#### [Listed records]

* START *

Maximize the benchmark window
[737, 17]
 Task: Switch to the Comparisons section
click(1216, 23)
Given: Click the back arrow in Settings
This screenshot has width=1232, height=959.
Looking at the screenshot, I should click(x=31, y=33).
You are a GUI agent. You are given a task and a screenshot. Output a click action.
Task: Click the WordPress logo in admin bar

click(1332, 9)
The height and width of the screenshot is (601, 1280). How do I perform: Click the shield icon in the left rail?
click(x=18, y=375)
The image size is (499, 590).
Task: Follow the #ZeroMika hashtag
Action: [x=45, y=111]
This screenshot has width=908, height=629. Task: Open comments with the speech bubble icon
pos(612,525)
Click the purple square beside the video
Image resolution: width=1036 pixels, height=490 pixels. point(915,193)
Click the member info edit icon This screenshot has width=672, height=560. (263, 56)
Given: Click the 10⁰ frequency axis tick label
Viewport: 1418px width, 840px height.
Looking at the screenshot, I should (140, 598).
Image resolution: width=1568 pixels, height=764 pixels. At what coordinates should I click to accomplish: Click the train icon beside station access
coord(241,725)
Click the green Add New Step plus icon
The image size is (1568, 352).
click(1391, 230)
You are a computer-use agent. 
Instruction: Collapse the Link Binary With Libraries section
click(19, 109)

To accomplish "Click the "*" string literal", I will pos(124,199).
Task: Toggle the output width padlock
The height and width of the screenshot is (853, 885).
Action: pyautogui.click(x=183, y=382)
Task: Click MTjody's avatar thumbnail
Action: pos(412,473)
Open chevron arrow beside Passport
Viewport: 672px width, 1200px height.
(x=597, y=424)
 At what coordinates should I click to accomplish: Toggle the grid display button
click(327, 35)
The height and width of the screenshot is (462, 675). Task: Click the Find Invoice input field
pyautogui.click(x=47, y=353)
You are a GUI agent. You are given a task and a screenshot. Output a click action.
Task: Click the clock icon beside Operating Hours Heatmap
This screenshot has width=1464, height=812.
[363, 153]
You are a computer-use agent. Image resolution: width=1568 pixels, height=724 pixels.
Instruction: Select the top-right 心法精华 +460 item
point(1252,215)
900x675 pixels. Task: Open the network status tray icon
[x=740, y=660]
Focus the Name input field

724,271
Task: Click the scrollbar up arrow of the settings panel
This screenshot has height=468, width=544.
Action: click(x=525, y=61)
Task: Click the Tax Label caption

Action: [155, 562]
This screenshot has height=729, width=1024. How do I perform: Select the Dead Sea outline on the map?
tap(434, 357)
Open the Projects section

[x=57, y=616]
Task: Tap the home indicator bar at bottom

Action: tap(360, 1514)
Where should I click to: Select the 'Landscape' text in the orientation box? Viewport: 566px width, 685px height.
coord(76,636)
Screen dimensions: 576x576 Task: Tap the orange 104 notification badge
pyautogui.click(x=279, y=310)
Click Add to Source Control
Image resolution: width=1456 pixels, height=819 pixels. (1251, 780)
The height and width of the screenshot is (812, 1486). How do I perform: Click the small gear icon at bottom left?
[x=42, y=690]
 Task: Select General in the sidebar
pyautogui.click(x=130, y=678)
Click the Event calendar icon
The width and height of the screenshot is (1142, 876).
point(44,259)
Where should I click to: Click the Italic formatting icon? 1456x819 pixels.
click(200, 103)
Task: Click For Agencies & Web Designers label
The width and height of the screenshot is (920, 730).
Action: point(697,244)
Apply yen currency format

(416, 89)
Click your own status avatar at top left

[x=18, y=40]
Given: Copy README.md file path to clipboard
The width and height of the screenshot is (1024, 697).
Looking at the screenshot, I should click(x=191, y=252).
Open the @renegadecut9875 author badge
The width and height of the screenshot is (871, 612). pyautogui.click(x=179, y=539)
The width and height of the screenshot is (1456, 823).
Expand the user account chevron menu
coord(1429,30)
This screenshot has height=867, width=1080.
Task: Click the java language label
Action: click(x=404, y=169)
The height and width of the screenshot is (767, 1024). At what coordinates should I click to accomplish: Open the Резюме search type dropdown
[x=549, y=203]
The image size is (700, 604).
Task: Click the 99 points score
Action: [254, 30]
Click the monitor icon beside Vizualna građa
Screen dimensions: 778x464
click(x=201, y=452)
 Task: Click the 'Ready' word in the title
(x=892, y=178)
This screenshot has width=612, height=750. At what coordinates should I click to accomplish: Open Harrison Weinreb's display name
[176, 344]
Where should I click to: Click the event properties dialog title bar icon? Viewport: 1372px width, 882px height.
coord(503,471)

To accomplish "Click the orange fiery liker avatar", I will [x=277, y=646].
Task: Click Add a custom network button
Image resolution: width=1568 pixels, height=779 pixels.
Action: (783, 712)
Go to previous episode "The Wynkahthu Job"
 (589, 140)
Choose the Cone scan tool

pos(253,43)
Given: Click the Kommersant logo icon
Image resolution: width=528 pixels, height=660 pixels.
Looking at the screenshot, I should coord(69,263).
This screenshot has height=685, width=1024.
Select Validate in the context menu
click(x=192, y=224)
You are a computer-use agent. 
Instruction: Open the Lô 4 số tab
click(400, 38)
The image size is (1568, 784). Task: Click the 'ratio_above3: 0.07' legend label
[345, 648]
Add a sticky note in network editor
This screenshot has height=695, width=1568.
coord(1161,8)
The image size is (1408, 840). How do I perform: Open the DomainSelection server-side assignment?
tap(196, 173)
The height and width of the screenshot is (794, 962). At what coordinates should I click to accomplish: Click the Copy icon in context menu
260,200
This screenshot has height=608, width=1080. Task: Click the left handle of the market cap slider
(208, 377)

* END *

Copy out the rows starting with the line containing "This screenshot has height=685, width=1024." and going on through the last line of the rows.

#### [Solution for this problem]
This screenshot has height=685, width=1024.
Select Validate in the context menu
click(x=192, y=224)
You are a computer-use agent. 
Instruction: Open the Lô 4 số tab
click(400, 38)
The image size is (1568, 784). Task: Click the 'ratio_above3: 0.07' legend label
[345, 648]
Add a sticky note in network editor
This screenshot has height=695, width=1568.
coord(1161,8)
The image size is (1408, 840). How do I perform: Open the DomainSelection server-side assignment?
tap(196, 173)
The height and width of the screenshot is (794, 962). At what coordinates should I click to accomplish: Click the Copy icon in context menu
260,200
This screenshot has height=608, width=1080. Task: Click the left handle of the market cap slider
(208, 377)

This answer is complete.